= Extracted data =
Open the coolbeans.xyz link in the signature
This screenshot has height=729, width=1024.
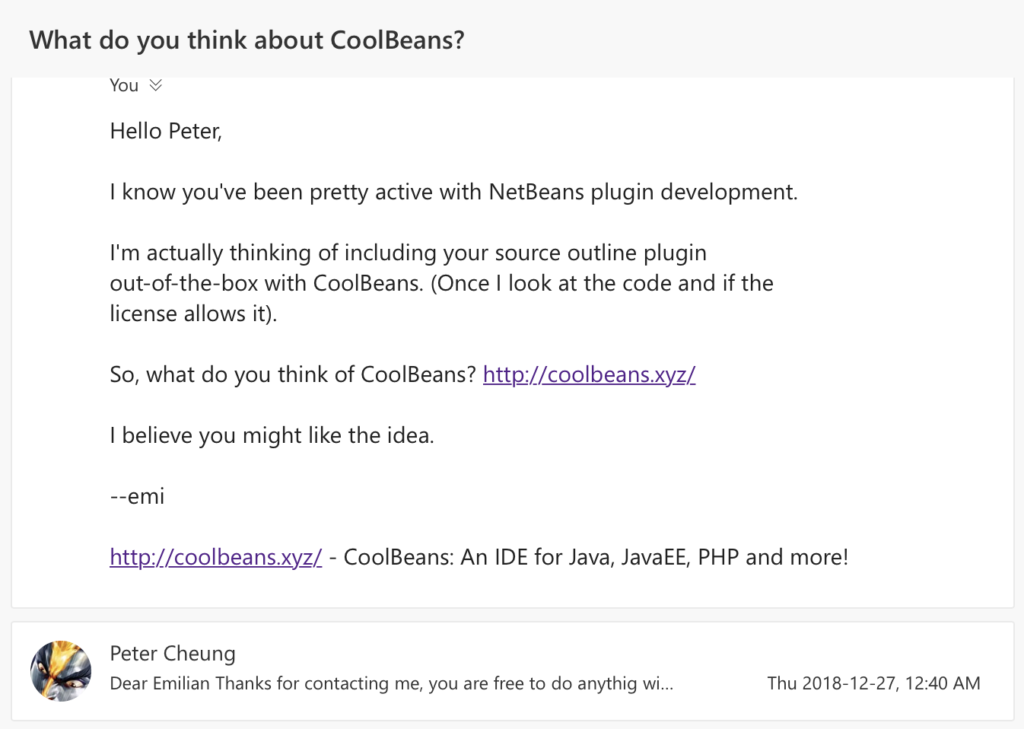(x=216, y=557)
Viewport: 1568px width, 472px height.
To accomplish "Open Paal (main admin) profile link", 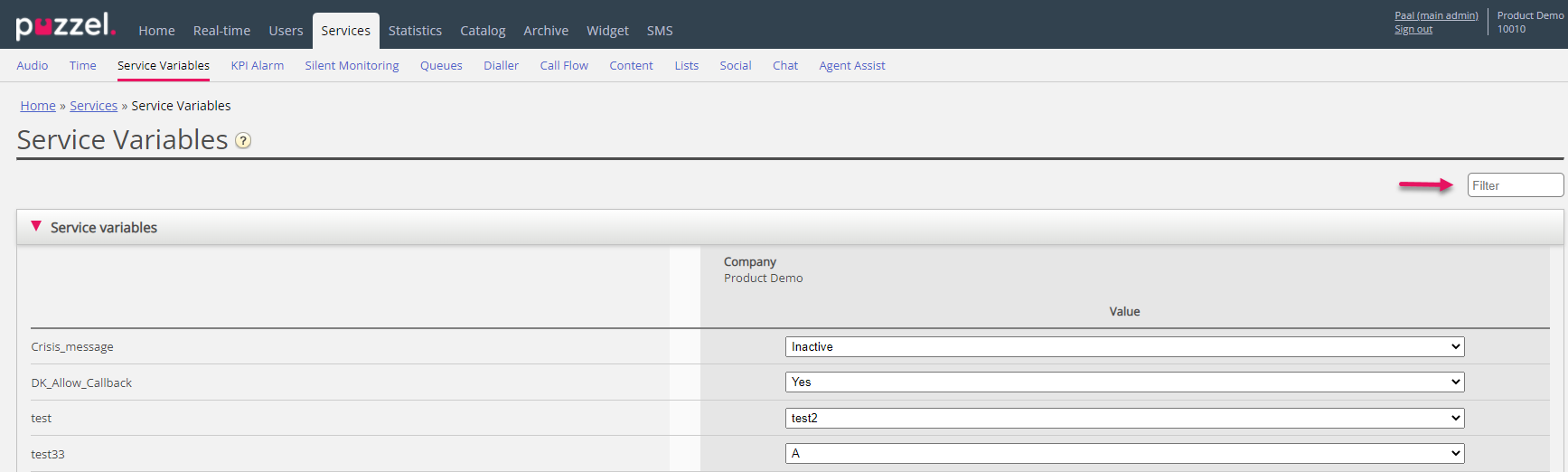I will 1436,15.
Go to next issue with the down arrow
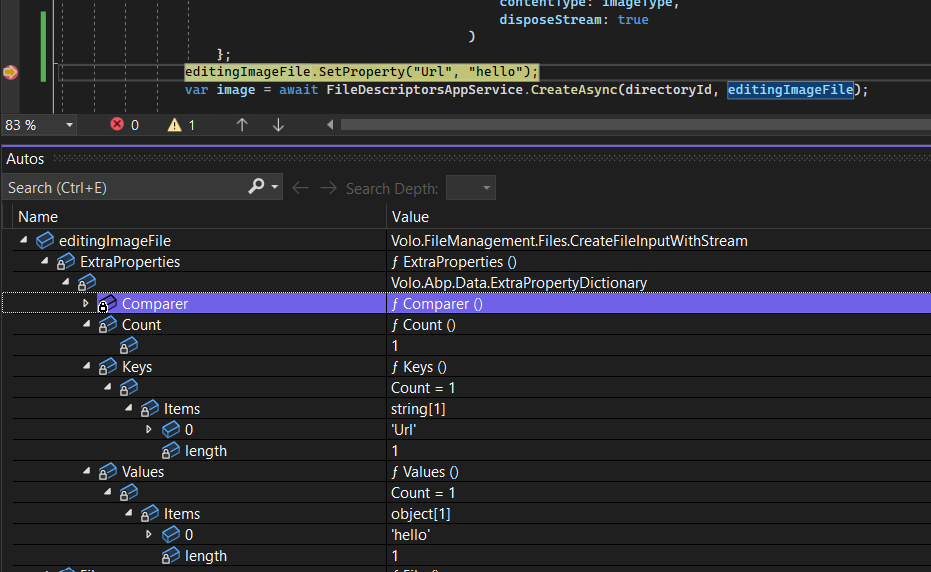Viewport: 931px width, 572px height. (278, 125)
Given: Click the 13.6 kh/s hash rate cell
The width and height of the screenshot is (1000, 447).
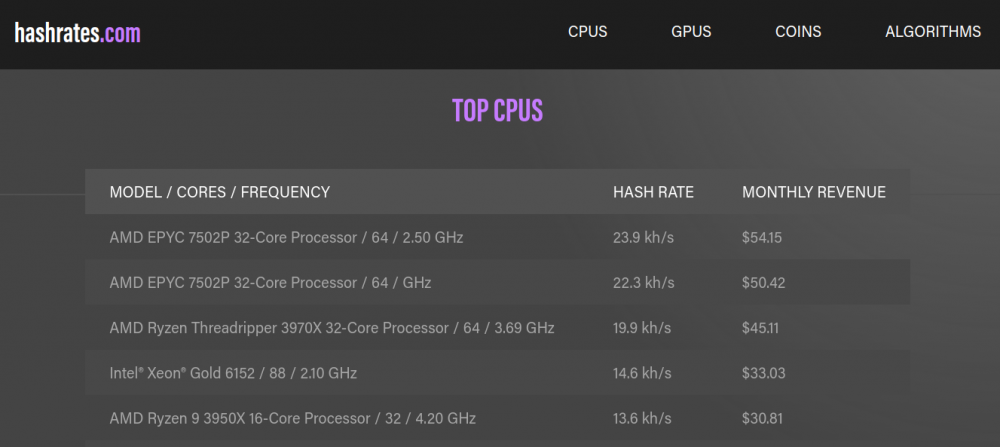Looking at the screenshot, I should tap(642, 418).
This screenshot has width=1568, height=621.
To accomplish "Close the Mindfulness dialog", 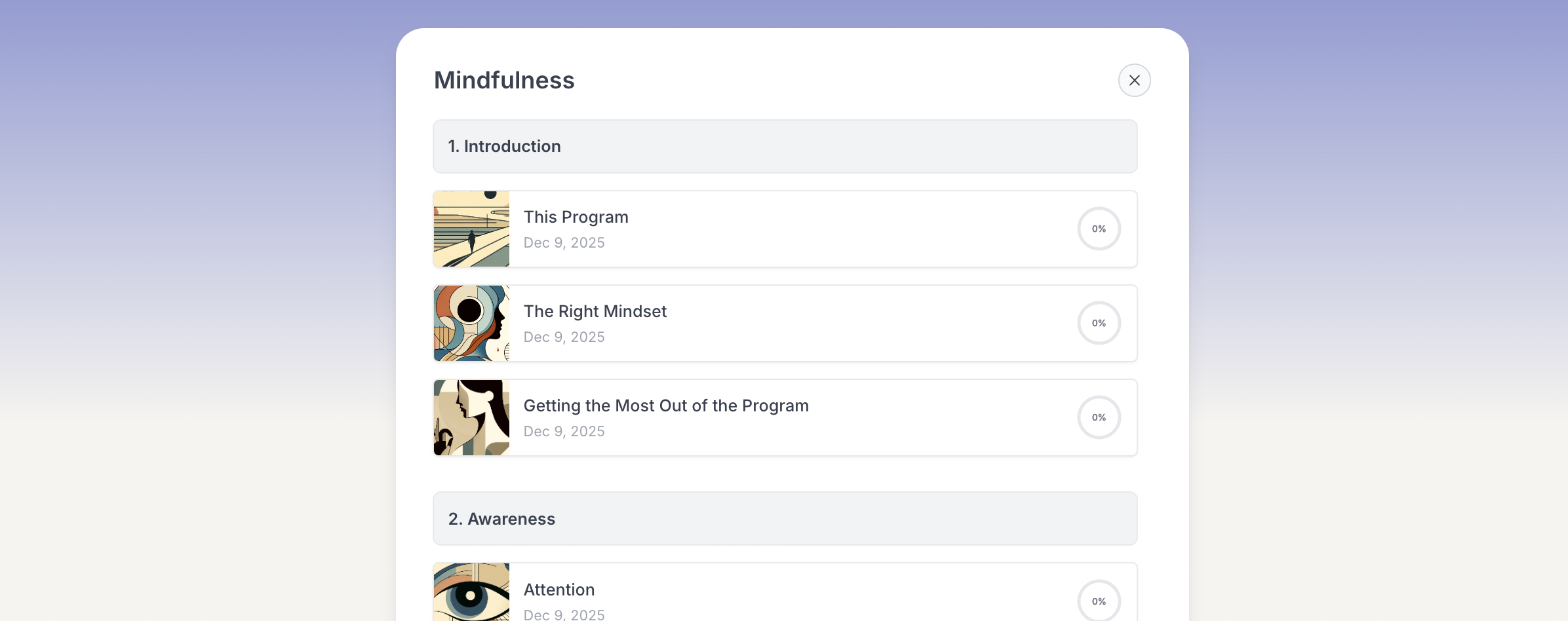I will point(1134,80).
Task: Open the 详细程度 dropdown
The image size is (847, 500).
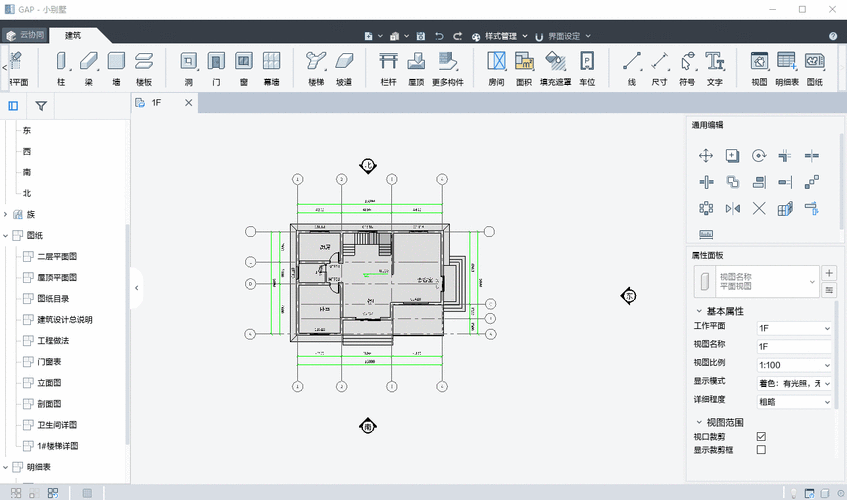Action: [794, 402]
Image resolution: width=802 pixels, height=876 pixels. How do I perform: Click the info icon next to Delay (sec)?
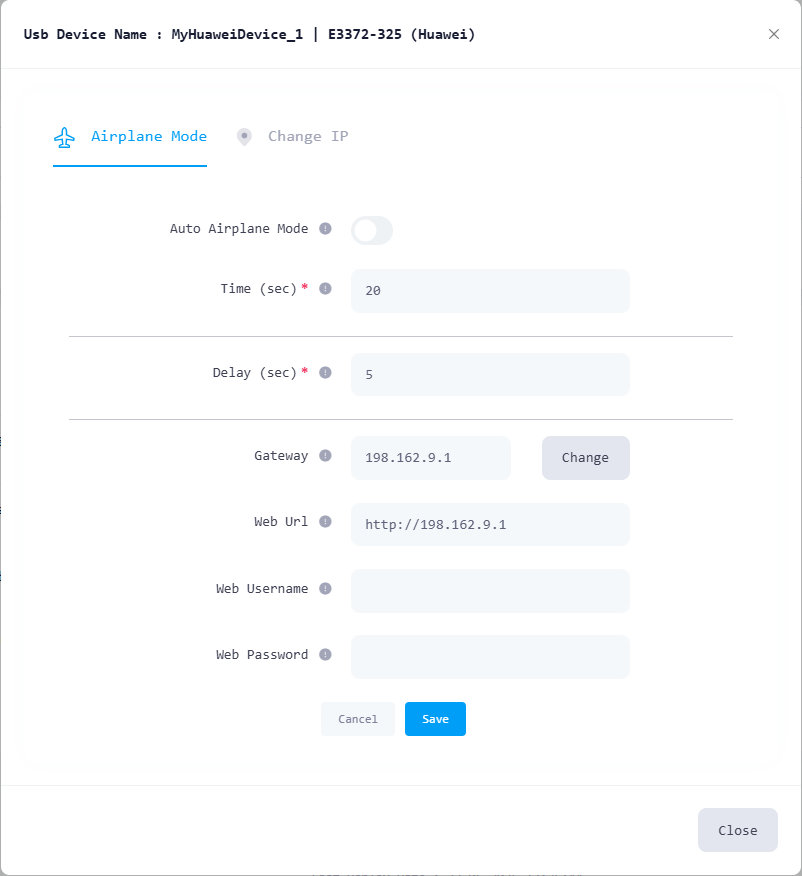click(325, 373)
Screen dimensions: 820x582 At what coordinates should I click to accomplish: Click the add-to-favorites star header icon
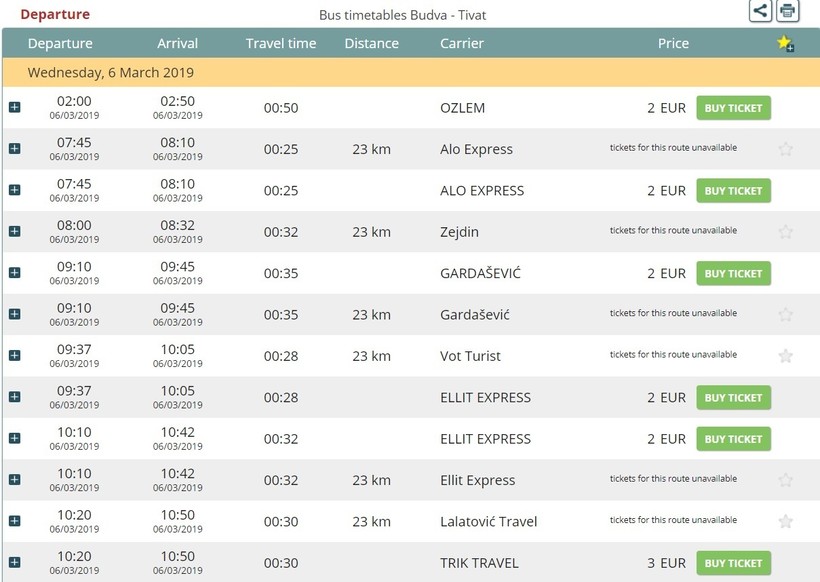pos(785,43)
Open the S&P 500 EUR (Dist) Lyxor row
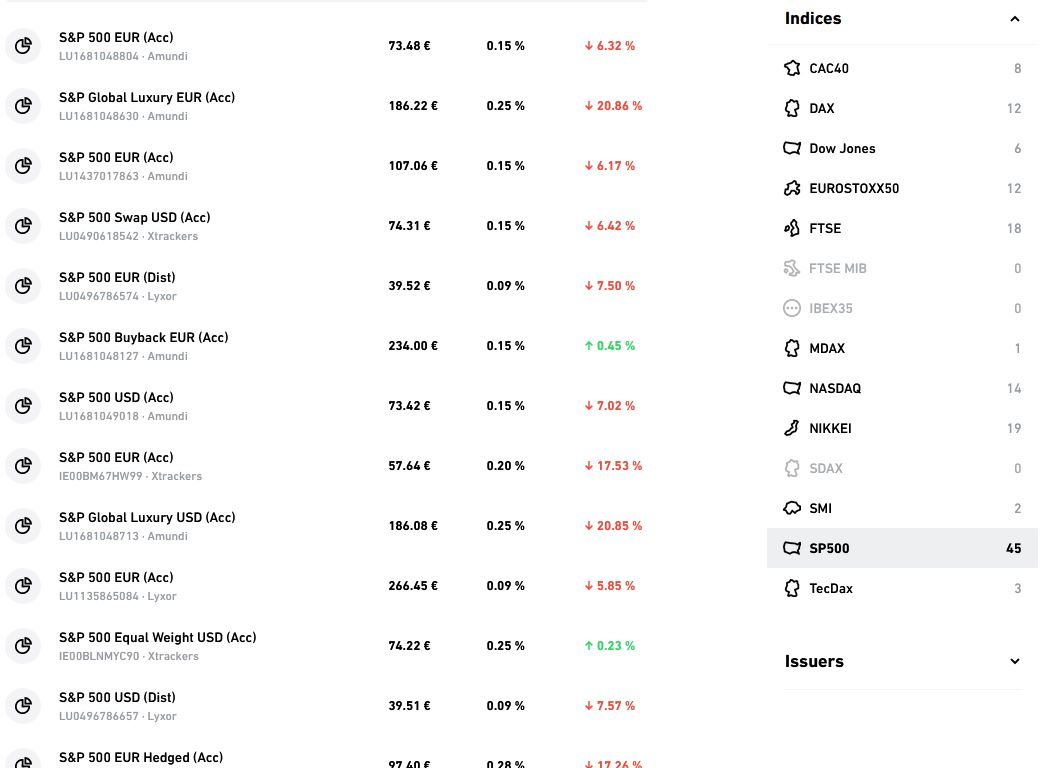The height and width of the screenshot is (768, 1040). click(x=325, y=286)
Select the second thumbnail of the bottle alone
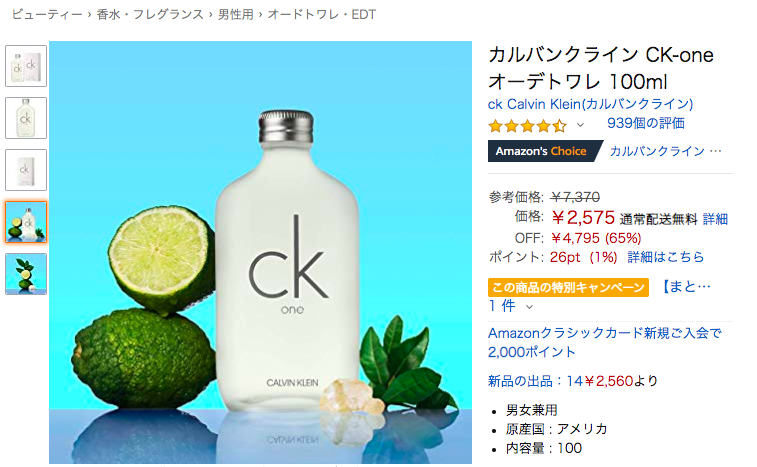The height and width of the screenshot is (467, 757). (x=26, y=118)

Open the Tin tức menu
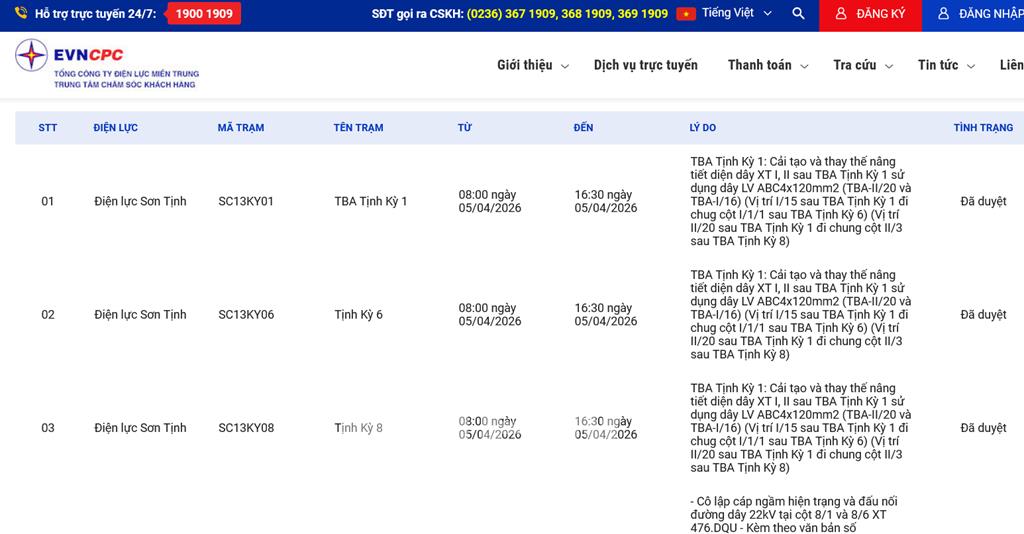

= Task prompt =
Print, please, exactly the lines from the one holding "Open the S&P 500 EUR (Dist) Lyxor row" through the final line of the data, both included, while leaving out each picture.

= Solved problem =
Open the S&P 500 EUR (Dist) Lyxor row
The height and width of the screenshot is (768, 1040). click(x=325, y=286)
Select the second thumbnail of the bottle alone
The height and width of the screenshot is (467, 757). (x=26, y=118)

Open the Tin tức menu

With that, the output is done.